Stored items
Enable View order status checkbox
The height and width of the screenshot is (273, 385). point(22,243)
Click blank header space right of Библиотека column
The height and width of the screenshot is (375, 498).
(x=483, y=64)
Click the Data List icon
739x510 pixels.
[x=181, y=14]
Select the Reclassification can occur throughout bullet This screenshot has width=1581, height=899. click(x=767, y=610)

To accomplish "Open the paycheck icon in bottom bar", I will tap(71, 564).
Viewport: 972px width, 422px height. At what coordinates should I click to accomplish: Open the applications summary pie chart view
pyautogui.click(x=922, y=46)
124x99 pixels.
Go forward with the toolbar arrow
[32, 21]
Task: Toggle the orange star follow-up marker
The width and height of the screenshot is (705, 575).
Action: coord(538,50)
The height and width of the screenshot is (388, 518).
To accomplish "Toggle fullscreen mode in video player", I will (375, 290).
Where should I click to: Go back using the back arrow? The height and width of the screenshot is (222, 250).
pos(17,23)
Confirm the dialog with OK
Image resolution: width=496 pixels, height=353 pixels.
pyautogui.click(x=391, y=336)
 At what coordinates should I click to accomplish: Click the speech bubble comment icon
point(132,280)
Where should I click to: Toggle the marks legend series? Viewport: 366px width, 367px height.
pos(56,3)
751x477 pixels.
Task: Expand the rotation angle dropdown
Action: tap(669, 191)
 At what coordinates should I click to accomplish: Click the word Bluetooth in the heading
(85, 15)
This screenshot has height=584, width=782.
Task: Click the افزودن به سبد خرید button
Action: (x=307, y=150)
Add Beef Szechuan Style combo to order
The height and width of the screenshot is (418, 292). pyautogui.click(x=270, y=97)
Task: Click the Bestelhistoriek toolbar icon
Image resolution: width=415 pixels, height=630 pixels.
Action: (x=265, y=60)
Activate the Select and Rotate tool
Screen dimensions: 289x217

- Problem details:
Within the entries above, some lines may contain "will". Report how many, and nothing else.

- Exercise answer:
2